--- WORK TO BE COMPLETED ---
Below are records to repeat exactly; copy them without the pictures.

▬▬▬

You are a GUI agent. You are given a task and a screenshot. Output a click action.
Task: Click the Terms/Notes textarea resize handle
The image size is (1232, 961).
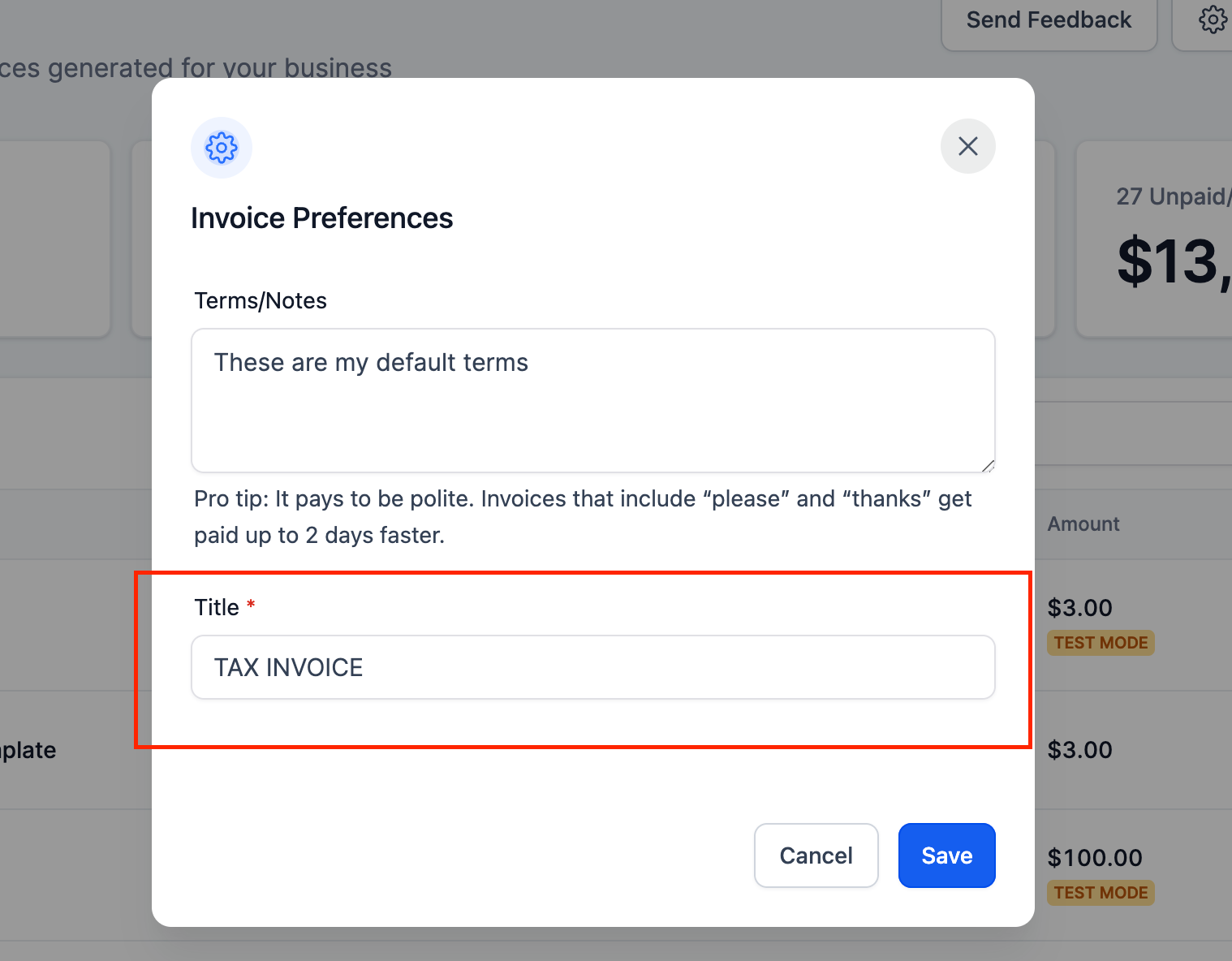click(x=988, y=465)
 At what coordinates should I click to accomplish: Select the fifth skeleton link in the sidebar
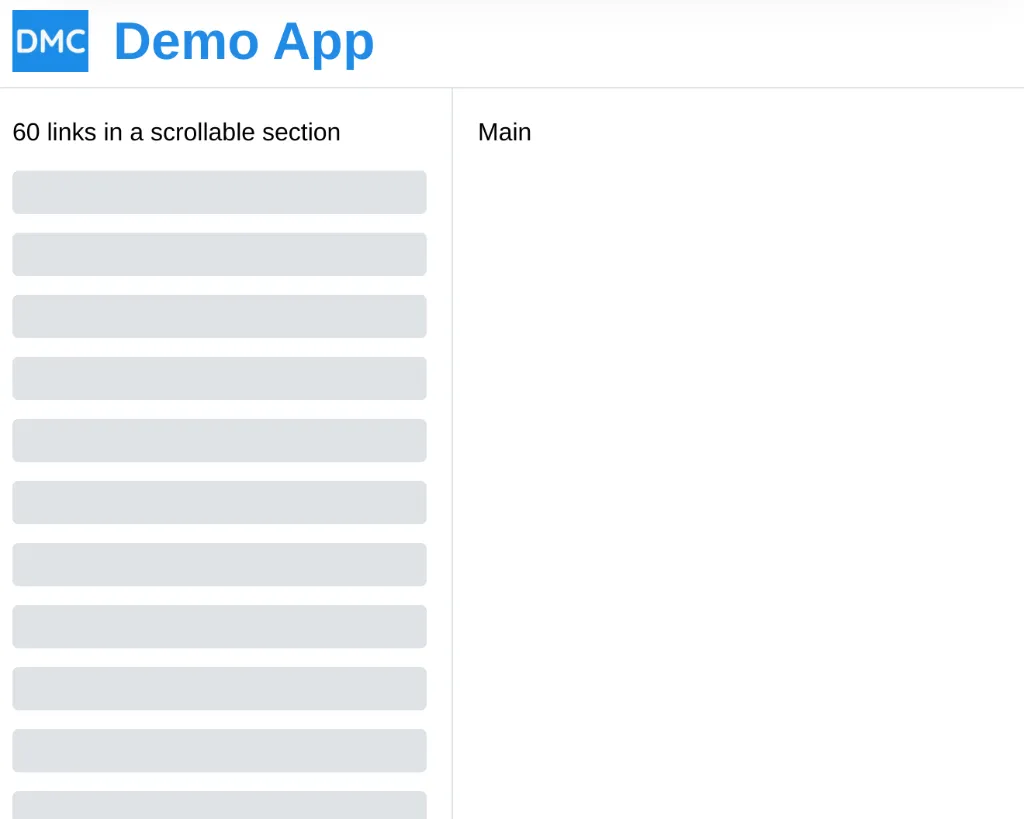point(219,440)
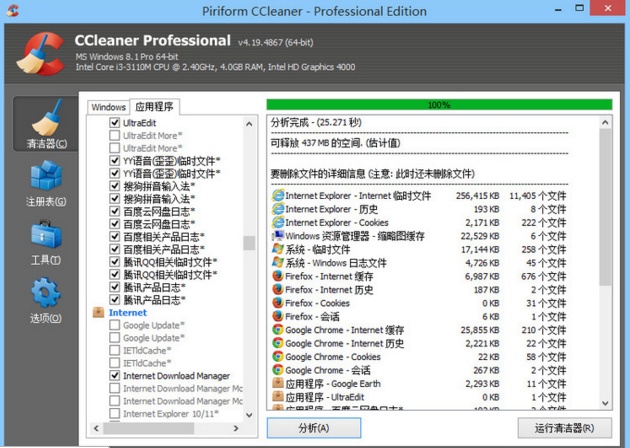This screenshot has height=448, width=630.
Task: Click the Windows 资源管理器 缩略图缓存 entry
Action: [x=340, y=236]
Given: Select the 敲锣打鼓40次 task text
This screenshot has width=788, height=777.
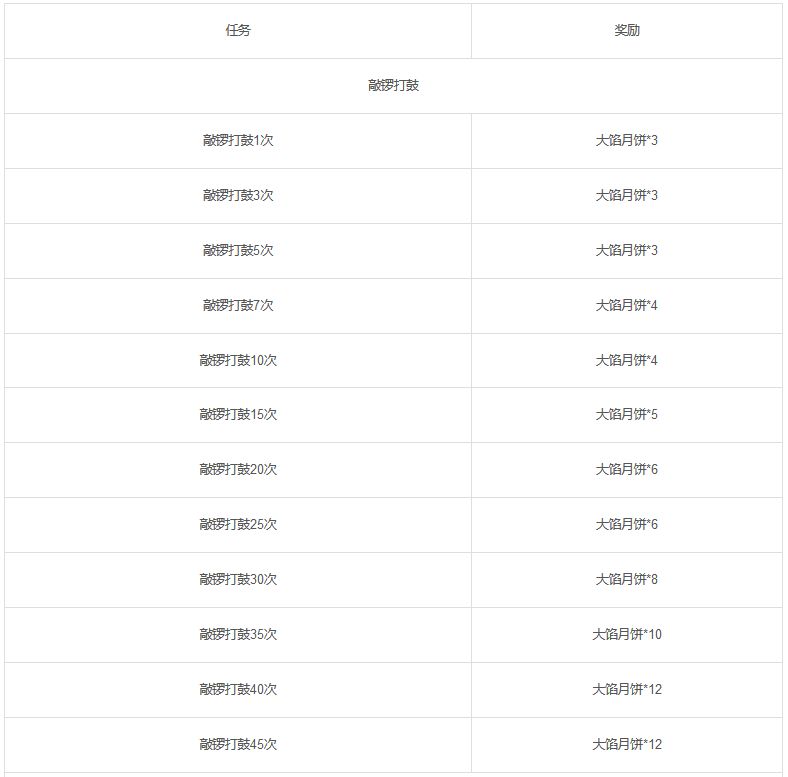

▬▬▬

--- RESPONSE BOX ---
You are a GUI agent. You are given a task and a screenshot. Output a click action.
Task: Click the Terms/Notes textarea resize handle
The image size is (1232, 961).
click(x=988, y=465)
 At what coordinates should I click to accomplish: Select the fifth skeleton link in the sidebar
point(219,440)
This screenshot has height=448, width=630.
Task: Click the Windows 资源管理器 缩略图缓存 entry
Action: [x=340, y=236]
Given: Select the 敲锣打鼓40次 task text
This screenshot has width=788, height=777.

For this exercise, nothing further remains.